Instructions for the task ▸
The entries should be given again in full. Alter nothing.

Input records ▸
···

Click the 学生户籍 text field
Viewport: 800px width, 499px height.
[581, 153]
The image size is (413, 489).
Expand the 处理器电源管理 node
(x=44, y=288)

···

Response to the task ▸
Click the 学生户籍 text field
Viewport: 800px width, 499px height.
[581, 153]
The image size is (413, 489).
Expand the 处理器电源管理 node
(x=44, y=288)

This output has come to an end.